• **EXERCISE INSTRUCTIONS**
Starting at the line that contains "Insert an image using the picture icon", write out every line through the last one in the records below, word for word. Leave out any pictures.

[Stored records]
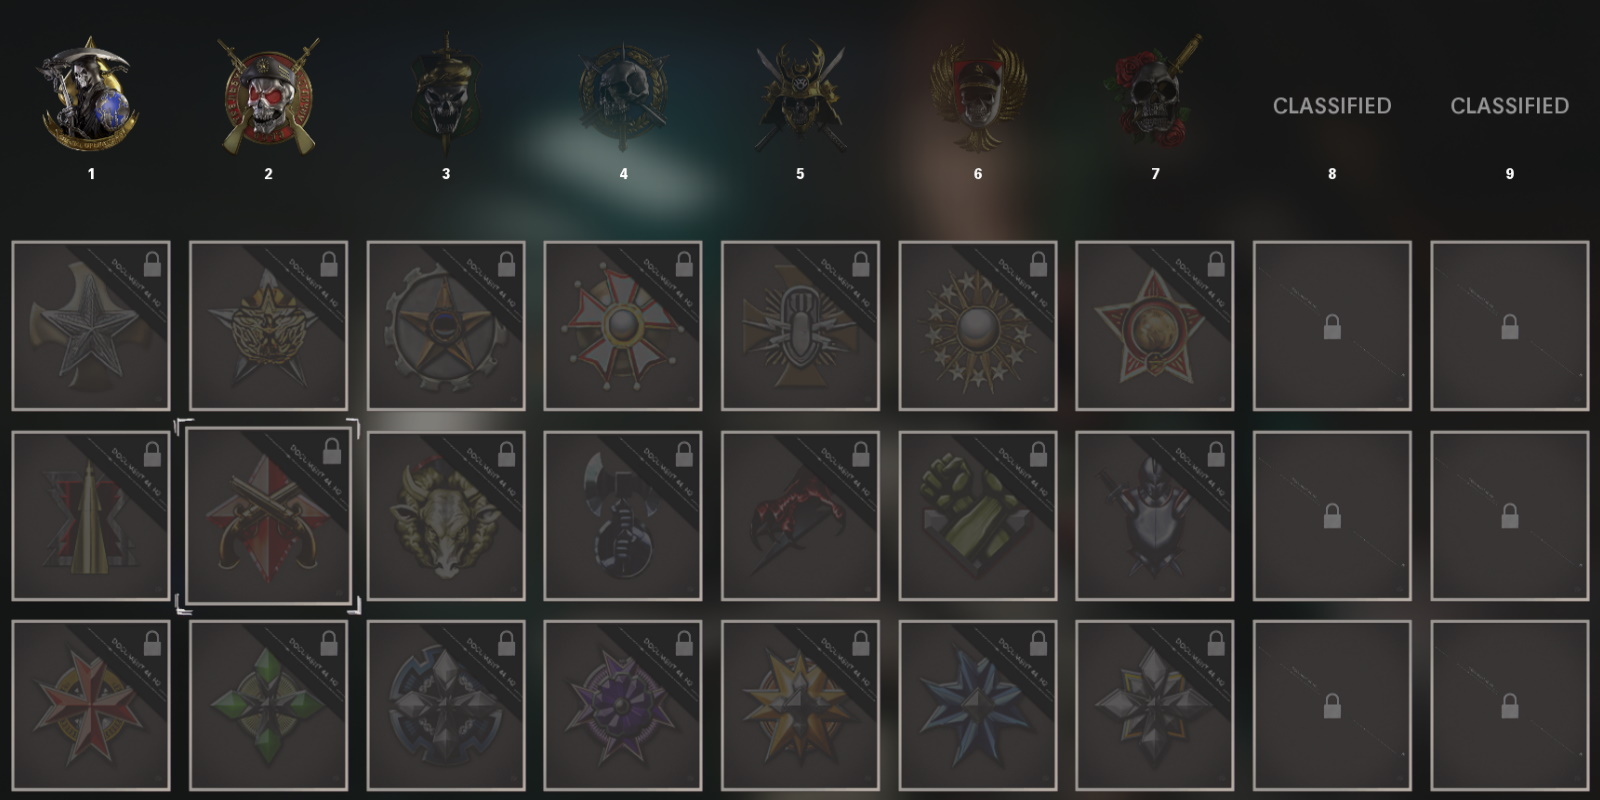
Task: Select the gear with star emblem tile
Action: (446, 326)
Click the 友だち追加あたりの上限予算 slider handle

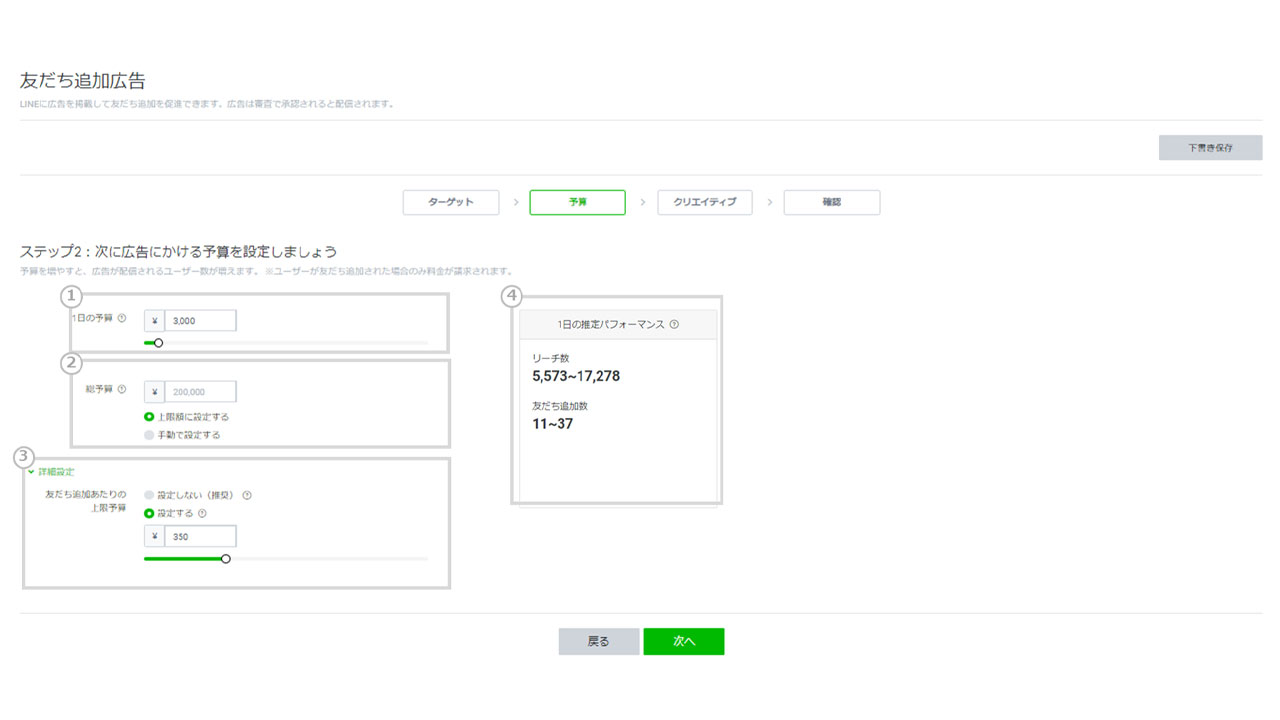pos(226,559)
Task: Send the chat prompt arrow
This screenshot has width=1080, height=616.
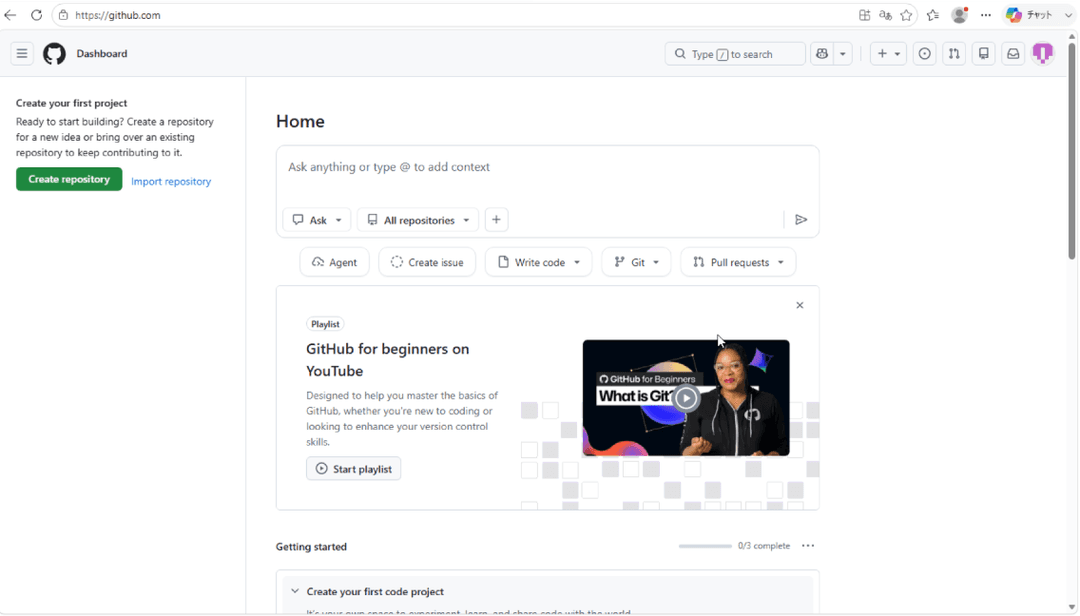Action: (801, 220)
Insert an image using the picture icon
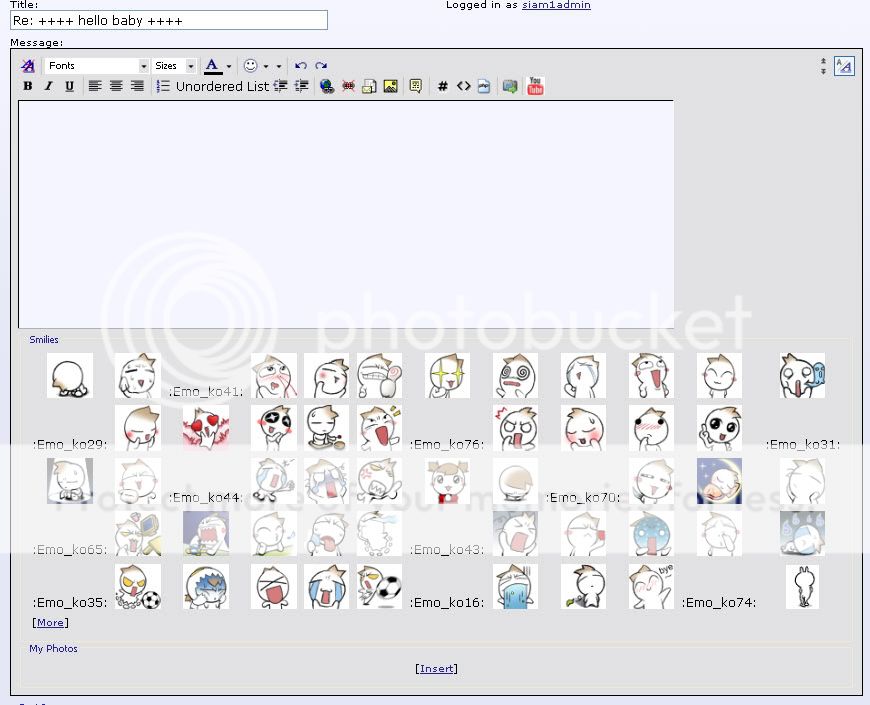This screenshot has width=870, height=705. (x=390, y=87)
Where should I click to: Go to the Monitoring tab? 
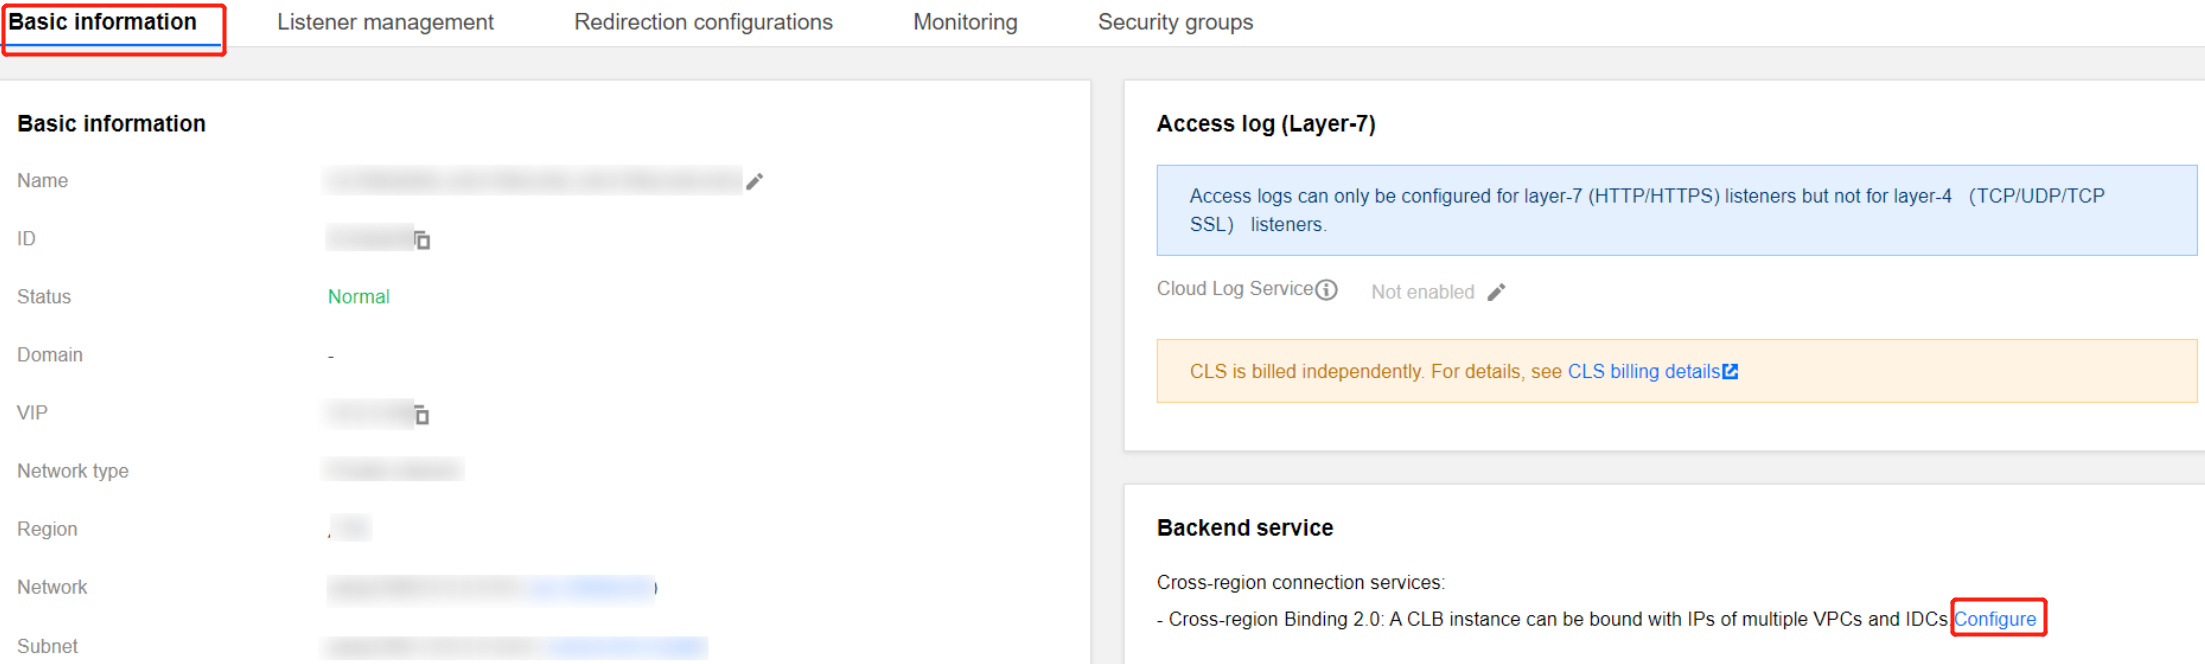(965, 22)
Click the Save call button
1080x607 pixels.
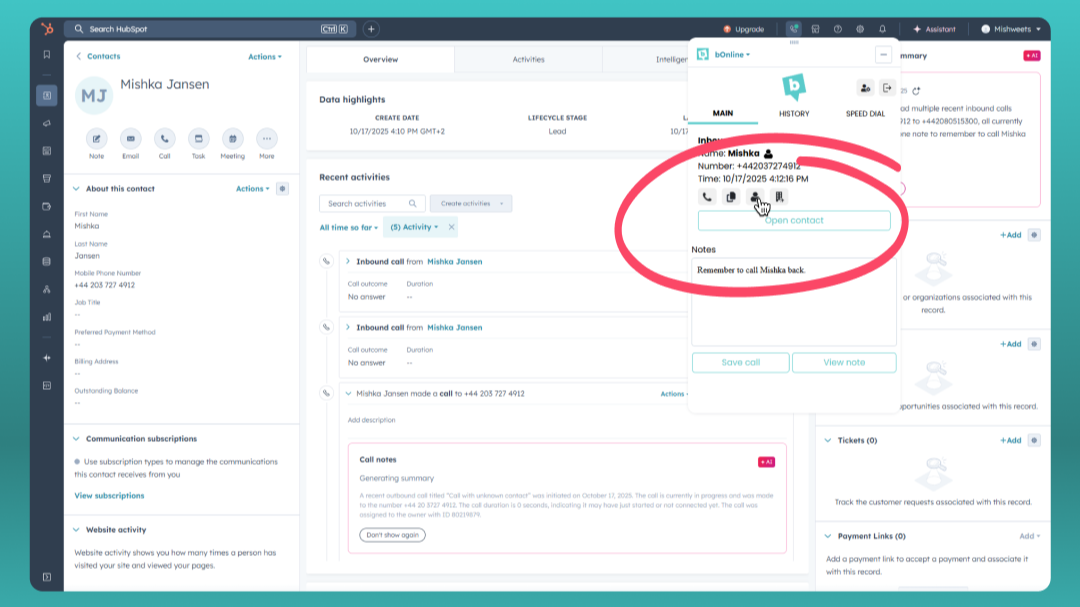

• **ANSWER TO THE EXERCISE**
Insert an image using the picture icon
This screenshot has width=870, height=705. (x=390, y=87)
Where should I click to: Go to the Monitoring tab? 
(965, 22)
Click the Save call button
1080x607 pixels.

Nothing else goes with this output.